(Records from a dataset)
"""

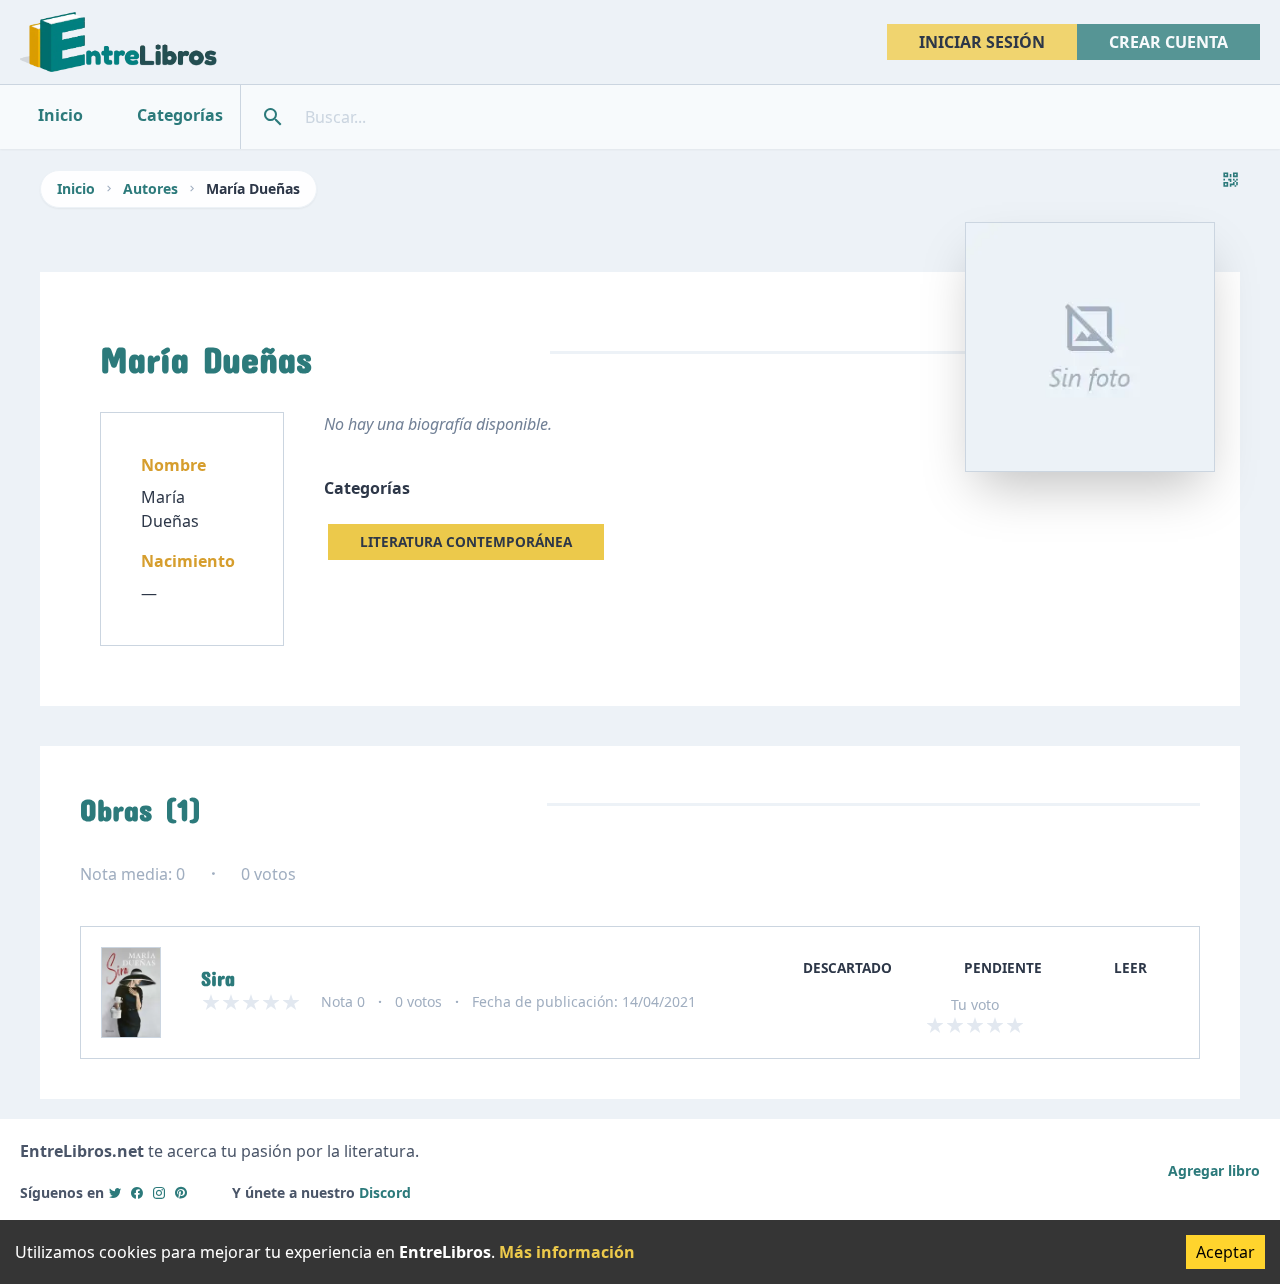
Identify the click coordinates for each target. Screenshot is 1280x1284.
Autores (150, 188)
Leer (1130, 967)
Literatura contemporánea (466, 541)
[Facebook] (137, 1192)
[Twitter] (115, 1192)
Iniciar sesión (982, 42)
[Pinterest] (181, 1192)
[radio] (935, 1025)
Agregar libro (1214, 1170)
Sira (218, 974)
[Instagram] (159, 1192)
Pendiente (1003, 967)
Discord (385, 1192)
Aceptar (1225, 1252)
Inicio (76, 188)
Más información (567, 1252)
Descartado (847, 967)
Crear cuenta (1168, 42)
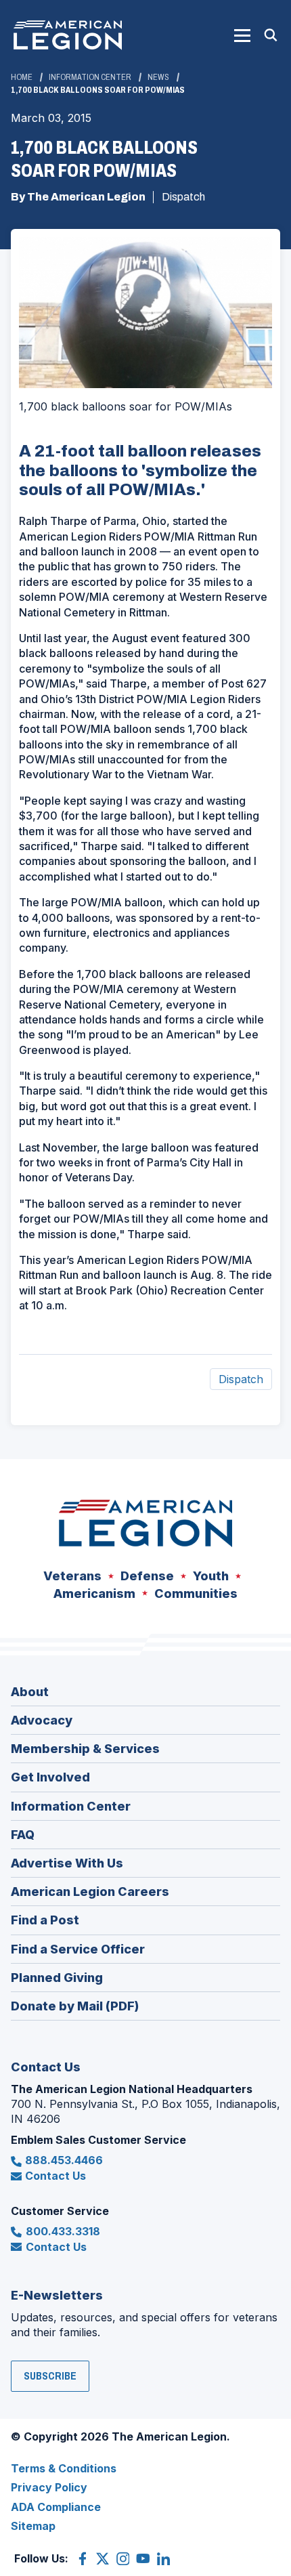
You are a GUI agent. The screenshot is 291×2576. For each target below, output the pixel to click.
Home (21, 77)
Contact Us (55, 2175)
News (158, 77)
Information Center (90, 77)
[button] (242, 35)
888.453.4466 (64, 2160)
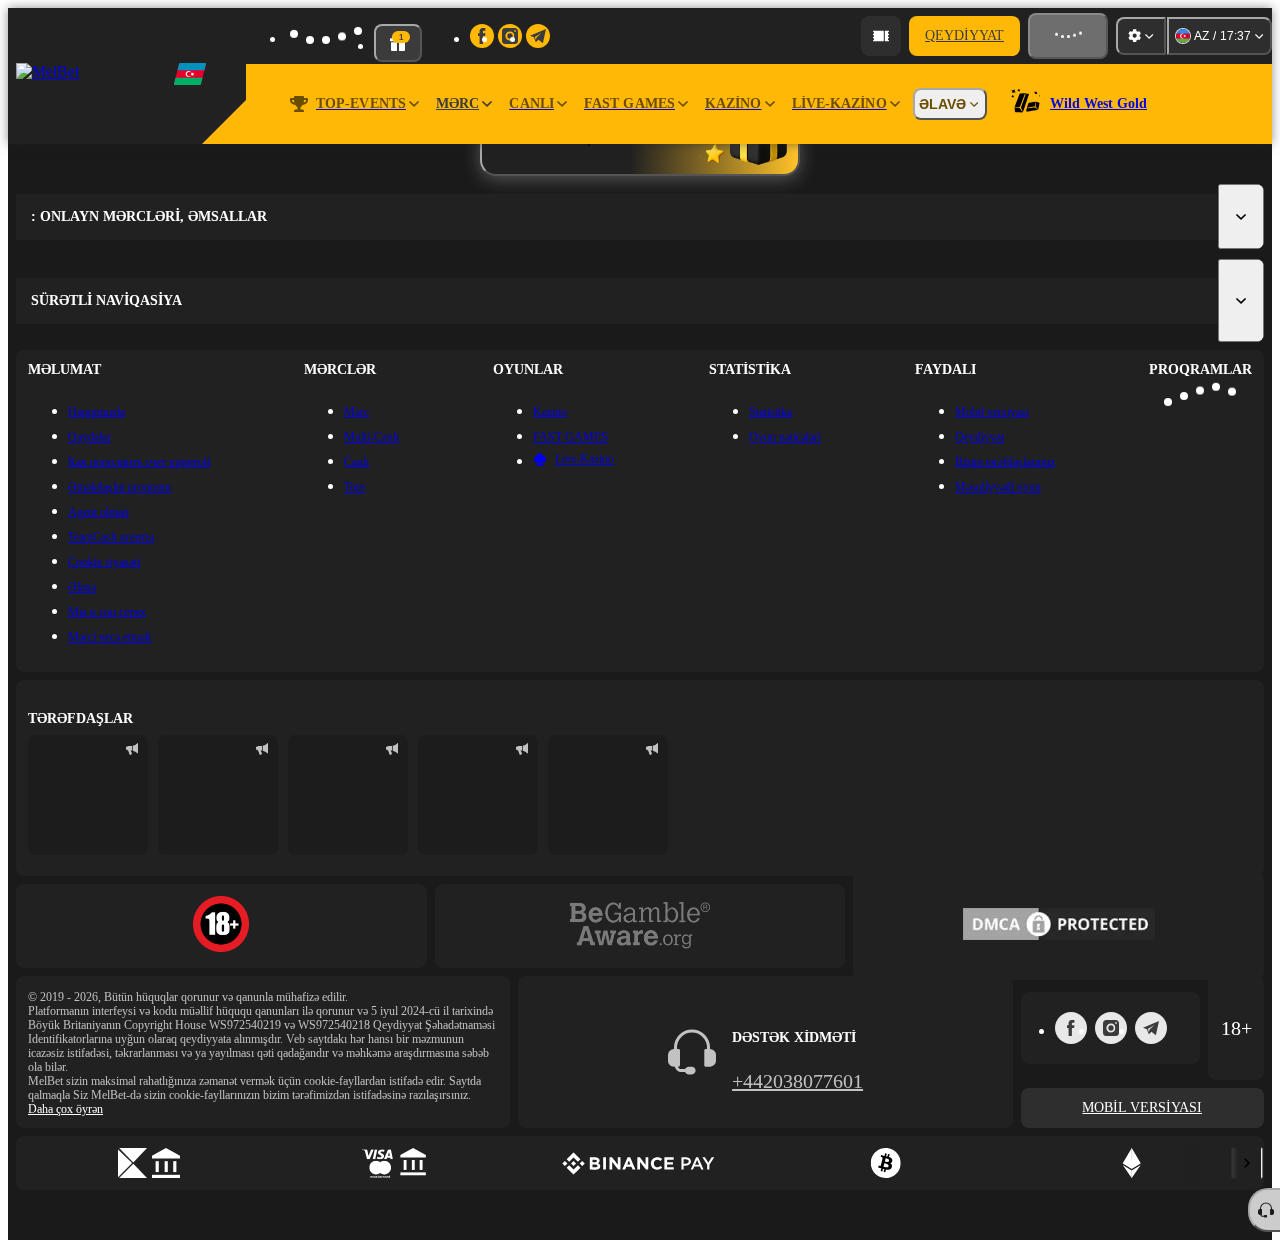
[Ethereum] (1131, 1163)
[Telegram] (1151, 1028)
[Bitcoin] (886, 1163)
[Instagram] (1111, 1028)
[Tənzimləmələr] (1141, 36)
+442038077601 (797, 1081)
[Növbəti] (1247, 1163)
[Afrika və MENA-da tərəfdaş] (218, 795)
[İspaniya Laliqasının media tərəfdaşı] (88, 795)
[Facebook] (1071, 1028)
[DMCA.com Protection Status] (1059, 926)
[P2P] (149, 1163)
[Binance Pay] (640, 1163)
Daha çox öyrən (65, 1109)
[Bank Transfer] (395, 1163)
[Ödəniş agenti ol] (881, 36)
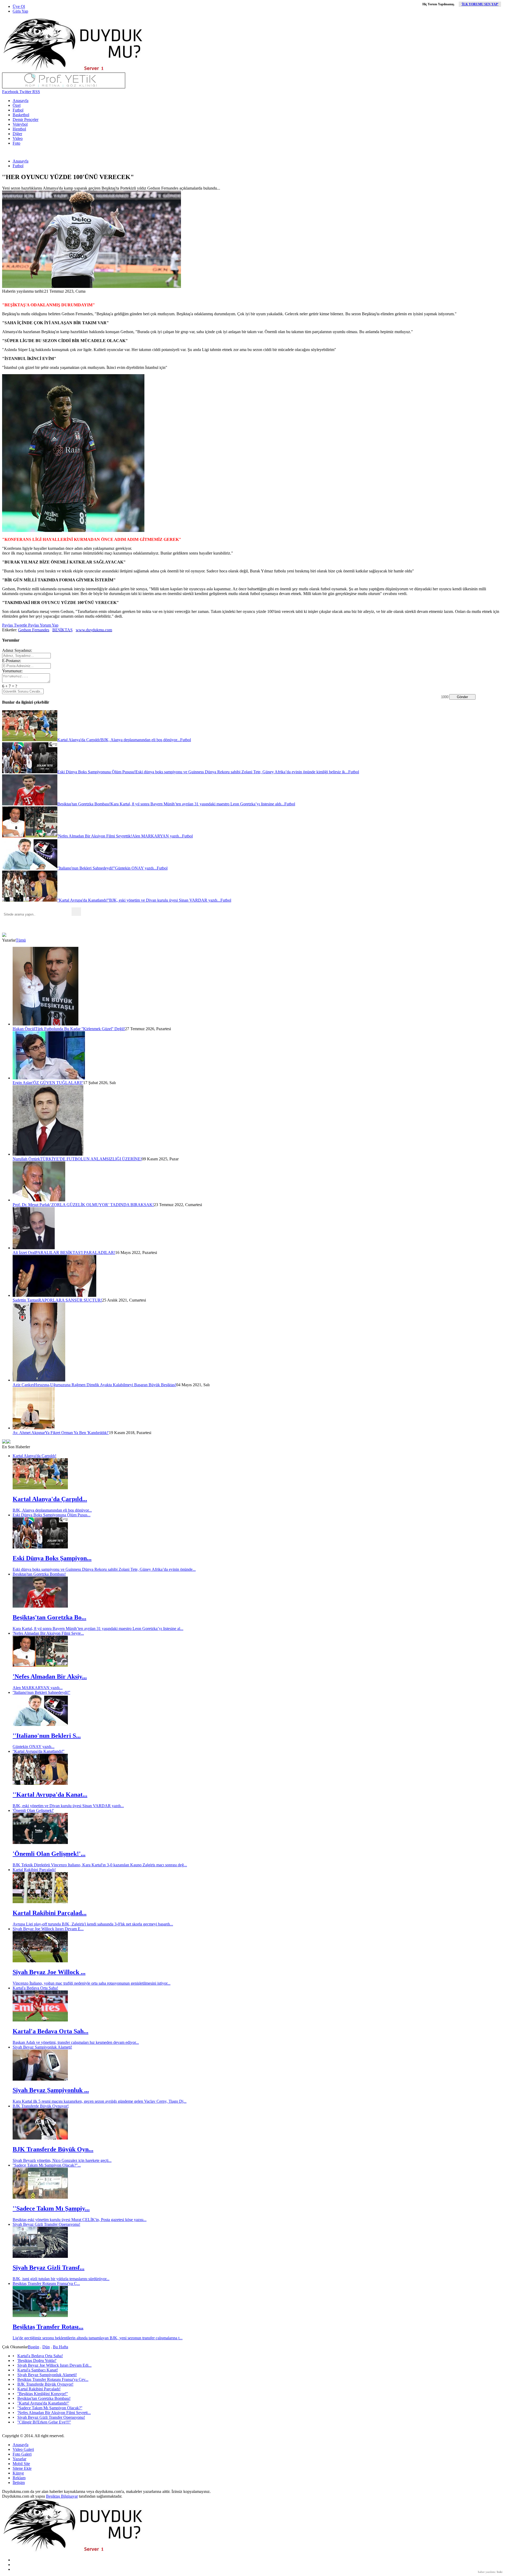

"""

Assignment: Hand back exactly the lines from the one with "Crear cuenta (1168, 42)" through the last line of the data above, both ends included, with every picture left out.

Reply to the exercise:
Crear cuenta (1168, 42)
You are a GUI agent. The screenshot is 291×2576. For each target below, output the pixel to click.
Home (21, 77)
Contact Us (55, 2175)
News (158, 77)
Information Center (90, 77)
[button] (242, 35)
888.453.4466 (64, 2160)
[Ethereum] (1131, 1163)
[Telegram] (1151, 1028)
[Bitcoin] (886, 1163)
[Instagram] (1111, 1028)
[Tənzimləmələr] (1141, 36)
+442038077601 (797, 1081)
[Növbəti] (1247, 1163)
[Afrika və MENA-da tərəfdaş] (218, 795)
[İspaniya Laliqasının media tərəfdaşı] (88, 795)
[Facebook] (1071, 1028)
[DMCA.com Protection Status] (1059, 926)
[P2P] (149, 1163)
[Binance Pay] (640, 1163)
Daha çox öyrən (65, 1109)
[Bank Transfer] (395, 1163)
[Ödəniş agenti ol] (881, 36)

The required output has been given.